::: EXERCISE DATA
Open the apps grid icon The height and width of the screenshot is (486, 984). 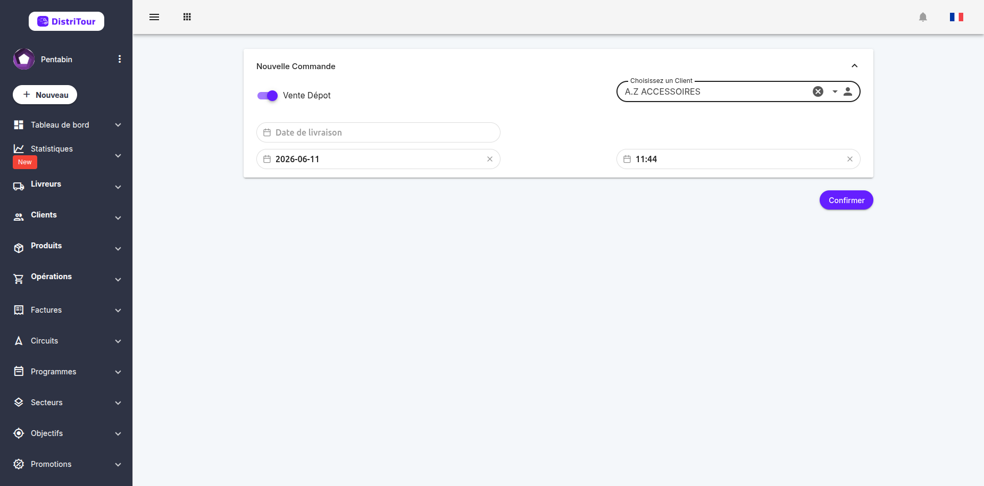(x=187, y=17)
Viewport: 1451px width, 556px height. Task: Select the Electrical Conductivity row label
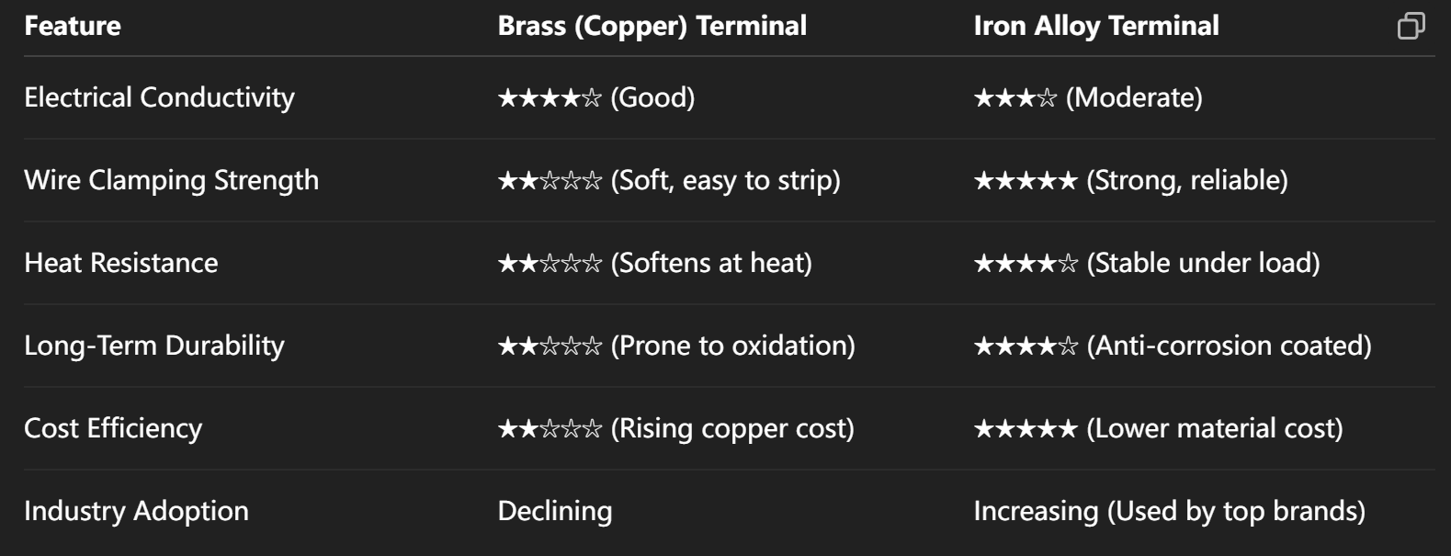[159, 97]
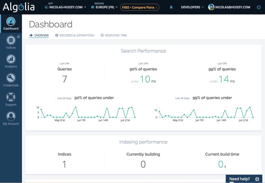Expand the NICOLAS-HOIZEY.COM app dropdown

tap(66, 7)
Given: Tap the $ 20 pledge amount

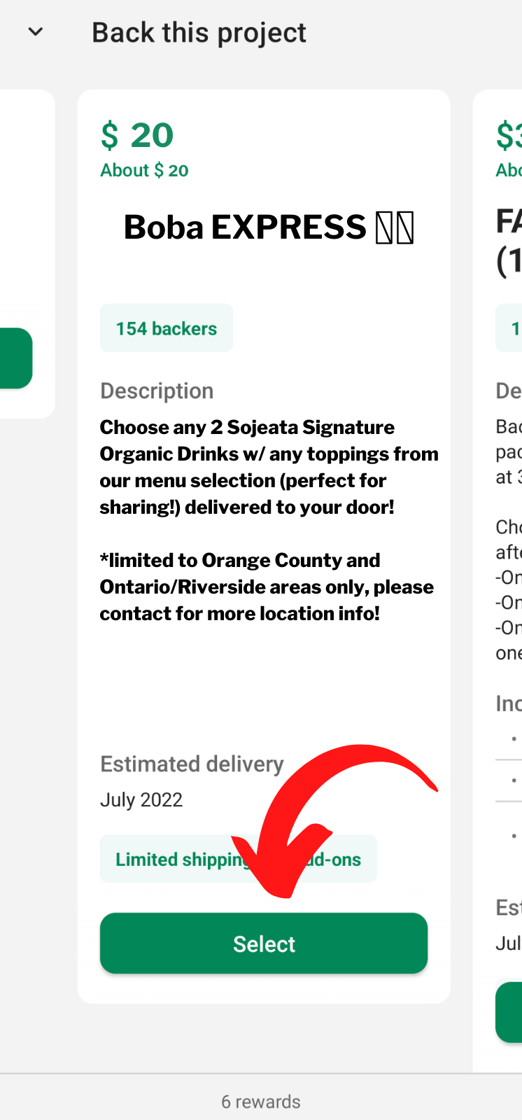Looking at the screenshot, I should [137, 135].
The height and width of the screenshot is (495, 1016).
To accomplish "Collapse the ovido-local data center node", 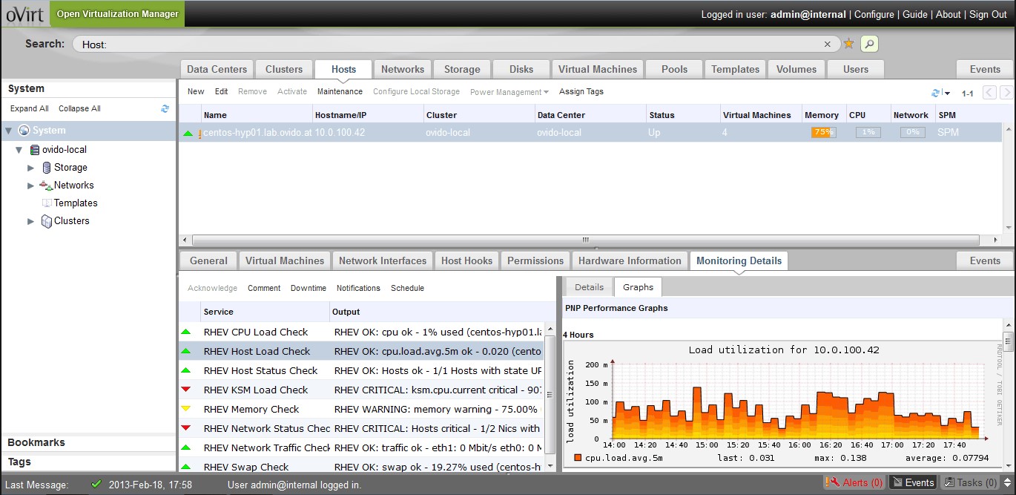I will pos(19,150).
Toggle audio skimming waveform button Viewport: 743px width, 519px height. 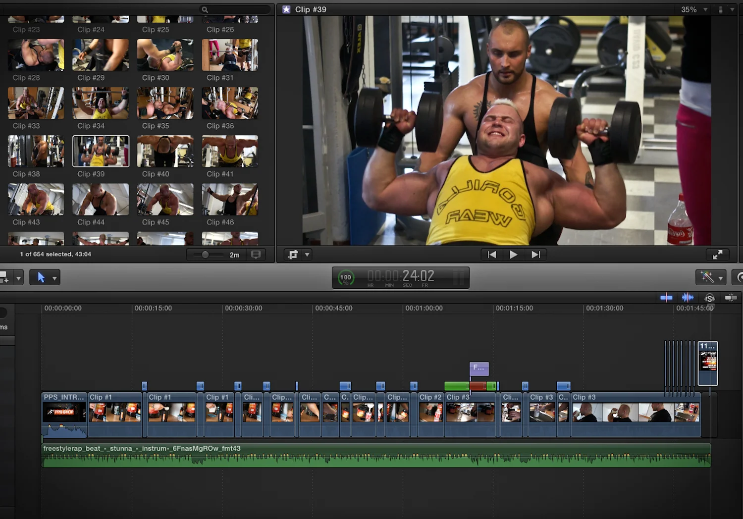688,298
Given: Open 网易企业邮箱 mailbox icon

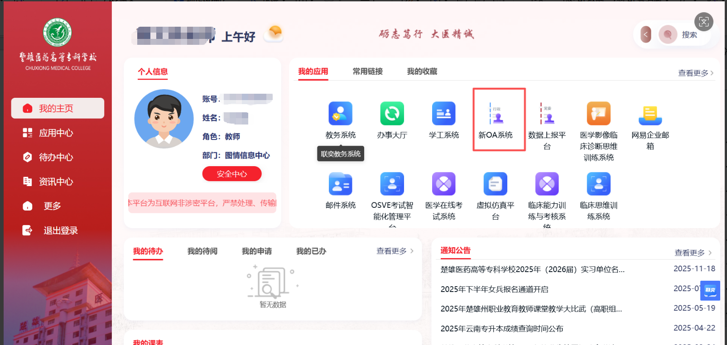Looking at the screenshot, I should (x=650, y=114).

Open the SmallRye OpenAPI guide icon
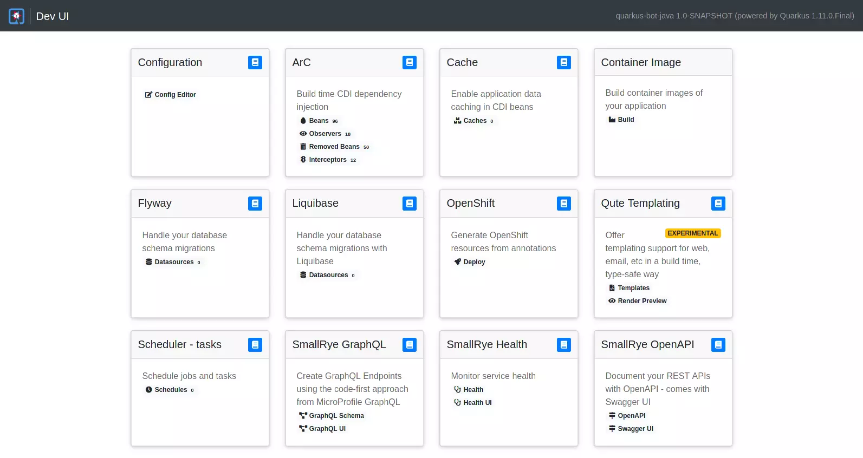[718, 345]

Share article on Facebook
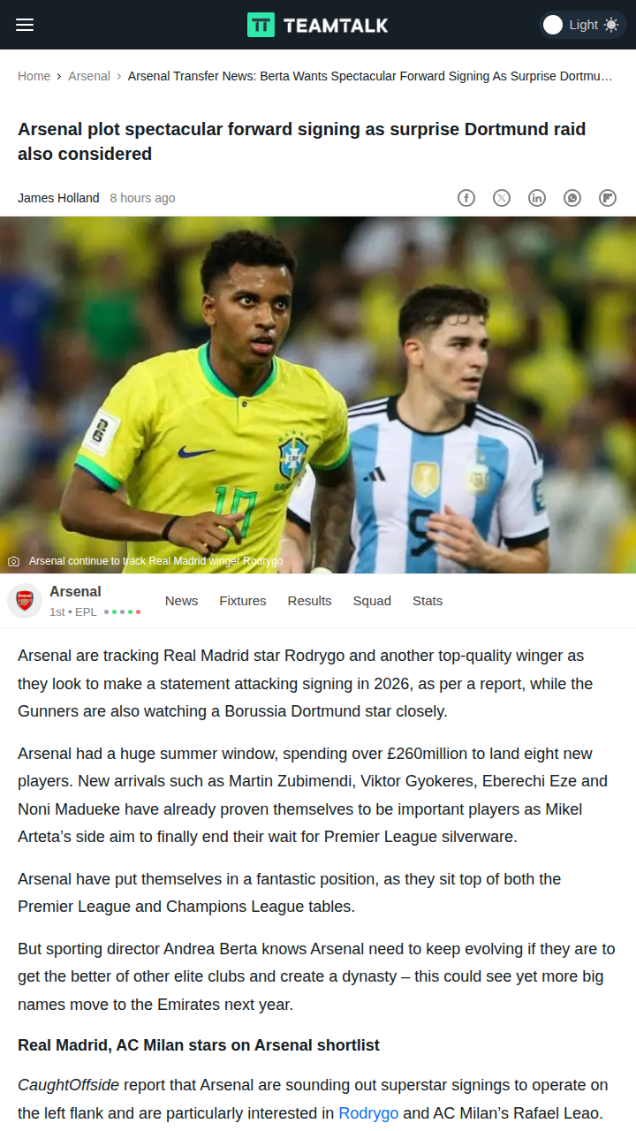tap(466, 198)
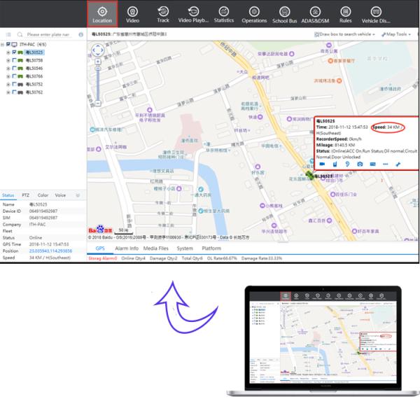Open the ADAS&DSM module
Viewport: 420px width, 420px height.
[315, 14]
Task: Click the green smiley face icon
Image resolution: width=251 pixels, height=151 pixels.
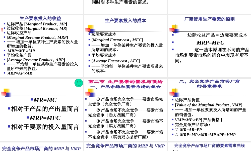Action: pos(79,83)
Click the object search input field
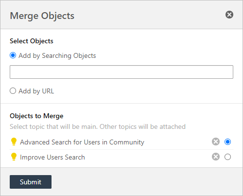243x196 pixels. pos(122,72)
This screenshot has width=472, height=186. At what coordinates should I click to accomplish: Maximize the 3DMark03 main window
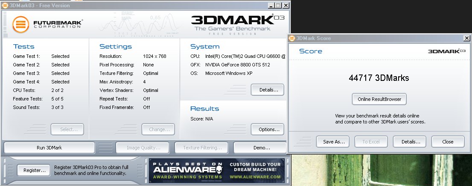tap(277, 5)
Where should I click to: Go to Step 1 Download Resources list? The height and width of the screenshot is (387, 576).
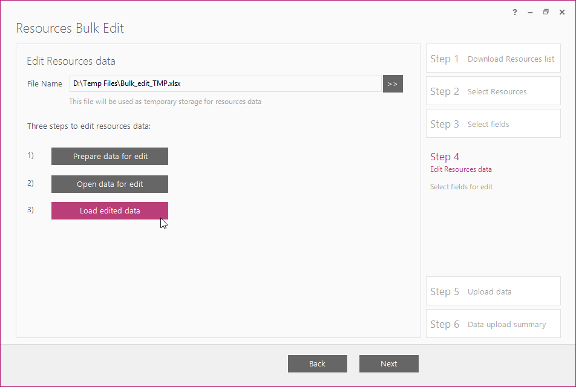pyautogui.click(x=493, y=59)
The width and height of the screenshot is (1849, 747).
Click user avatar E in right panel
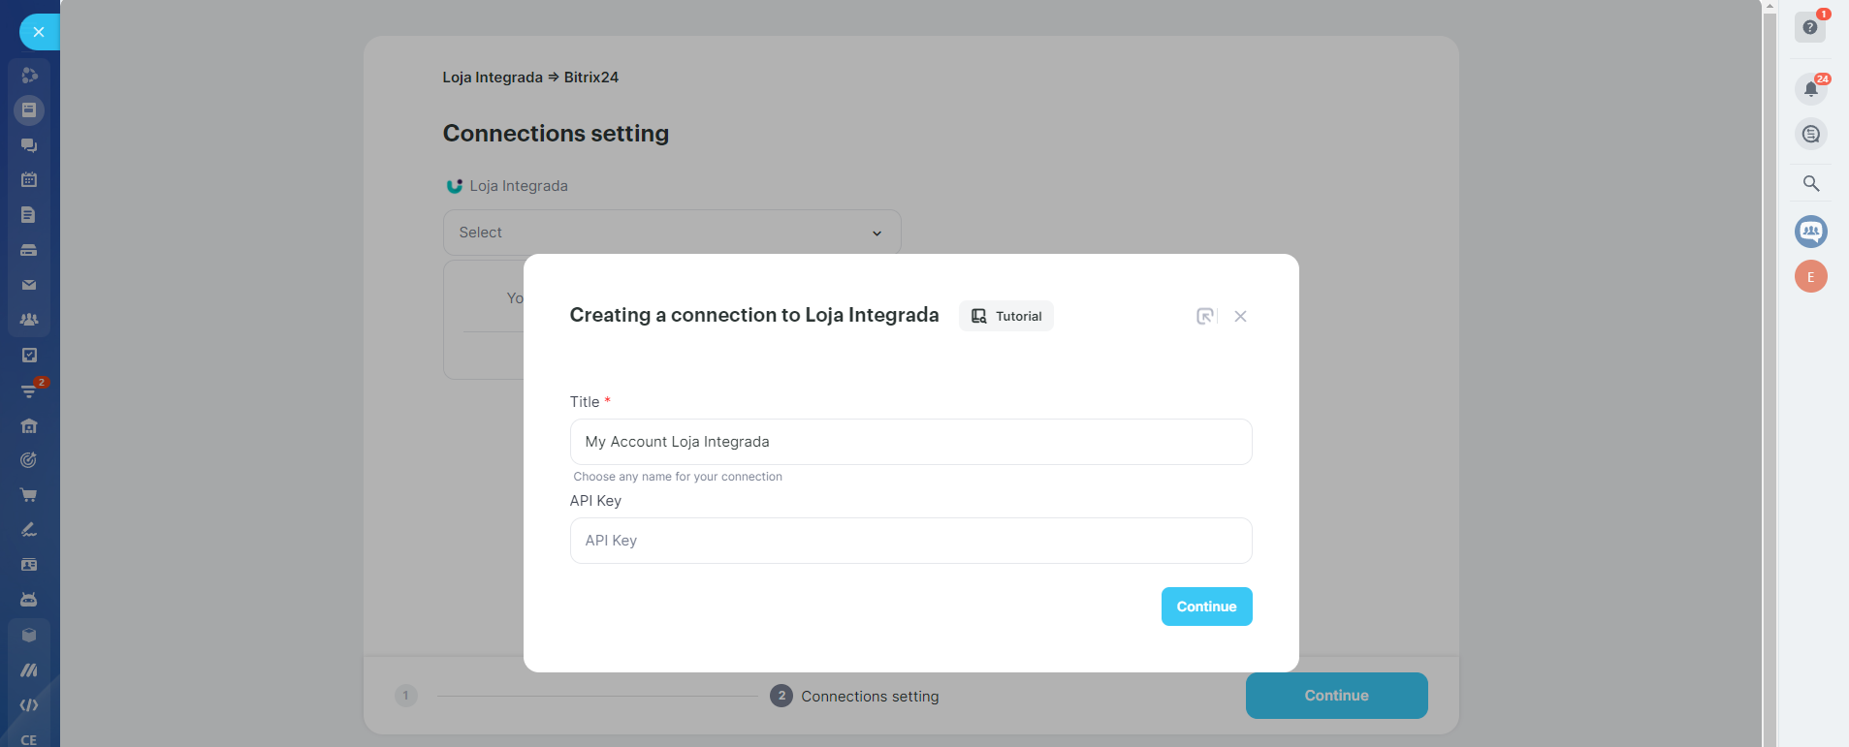tap(1810, 277)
::::::
● **PROBLEM TO SOLVE**:
Could you reproduce exactly the lines from the one containing "Where should I" through the last line of the records, both included, leaving out the pictures?

● **SOLUTION FOR THIS TASK**:
Where should I click to: Go to Step 1 Download Resources list? The height and width of the screenshot is (387, 576).
pyautogui.click(x=493, y=59)
The width and height of the screenshot is (1849, 747).
Click user avatar E in right panel
tap(1810, 277)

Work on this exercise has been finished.